Melaleuca boeophylla
- Conservation status: Priority Two — Poorly Known Taxa (DEC)

Scientific classification
- Kingdom: Plantae
- Clade: Embryophytes
- Clade: Tracheophytes
- Clade: Spermatophytes
- Clade: Angiosperms
- Clade: Eudicots
- Clade: Rosids
- Order: Myrtales
- Family: Myrtaceae
- Genus: Melaleuca
- Species: M. boeophylla
- Binomial name: Melaleuca boeophylla Craven

= Melaleuca boeophylla =

- Genus: Melaleuca
- Species: boeophylla
- Authority: Craven
- Conservation status: P2

Species of flowering plant

Melaleuca boeophylla is a plant in the myrtle family, Myrtaceae and is endemic to the south-west of Western Australia. It is similar to a number of other Western Australian melaleucas such as M. filifolia with its purple pom-pom flower heads but its leaves are shorter and oval in cross-section.

==Description==
Melaleuca boeophylla is a twiggy shrub which grows to a height of 2 m with stems and leaves that are glabrous except when young.
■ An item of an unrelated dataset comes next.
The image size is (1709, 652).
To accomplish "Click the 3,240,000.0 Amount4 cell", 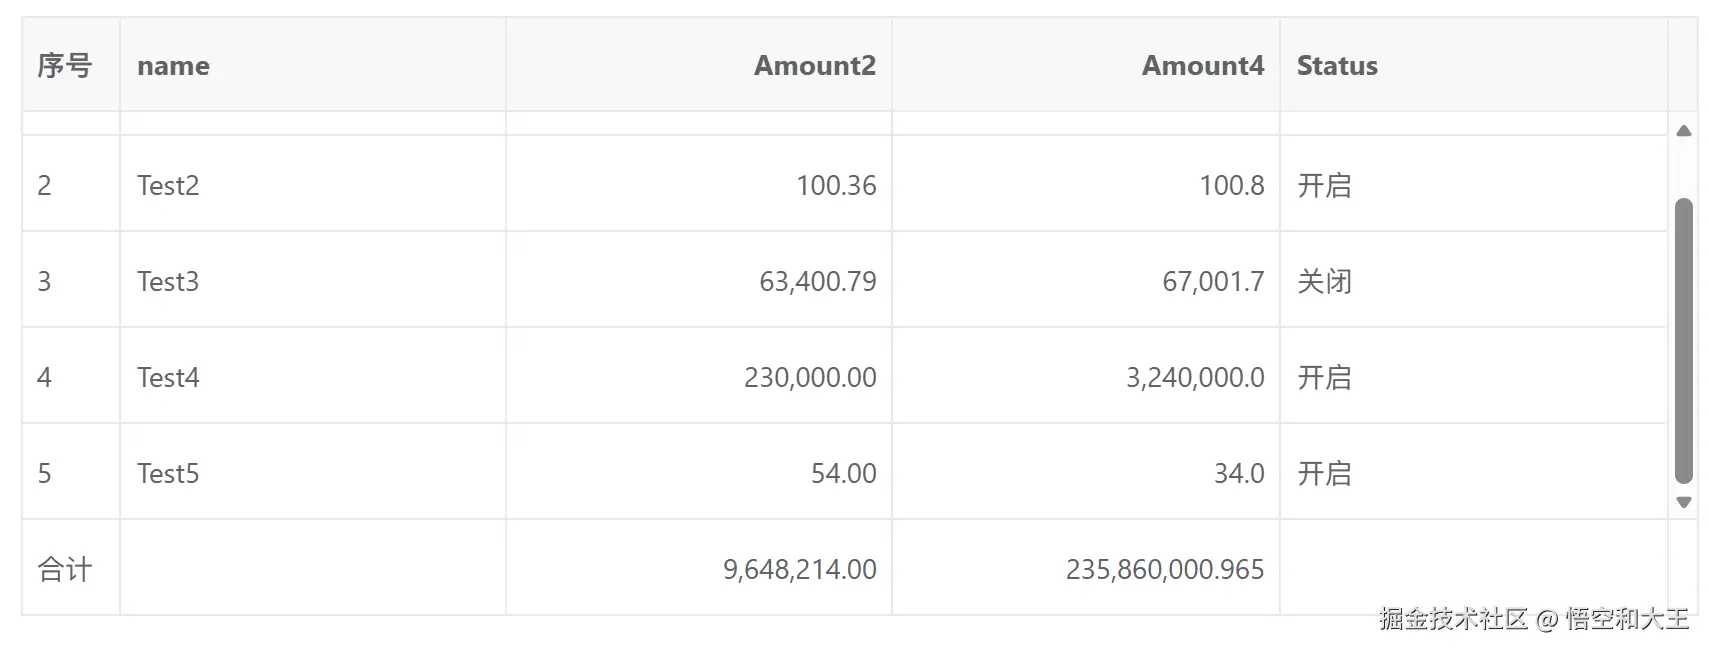I will point(1194,378).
Its leaves are arranged alternately, linear to narrow egg-shaped and oval in cross-section, 9.5-25 mm long, 1.2-1.7 mm wide with the leaf blade having the same dimension as the stalk. The tip of the leaf is a rounded point and the oil glands are distinct.

The flowers are a shade of pink to purple and arranged in heads on the ends of branches which continue to grow after flowering, sometimes also in the leaf axils. The heads are up to 20 mm in diameter and contain between 6 and 10 groups of flowers in threes. The stamens are arranged in bundles of five around the flower, with 9 to 11 stamens in each bundle. The flowering season is mainly in November and is followed by fruit which are woody capsules, 2.5-3 mm long, arranged in clusters forming an almost spherical football shape.

==Taxonomy and naming==
Melaleuca boeophylla was first formally described in 1999 by Lyndley Craven and Brendan Lepschi in Australian Systematic Botany from a specimen collected near the Kalbarri National Park. The specific epithet (boeophylla) is from the Greek boeos meaning 'strap' and phyllon 'leaf', referring to the leaf shape of this species.

==Distribution and habitat==
This melaleuca occurs in the Kalbarri district in the Carnarvon and Geraldton Sandplains biogeographic regions.

==Conservation status==
Melaleuca boeophylla is listed as 'Priority Two' by the Government of Western Australia Department of Parks and Wildlife, meaning that it is known from only a few locations but is not currently in imminent danger.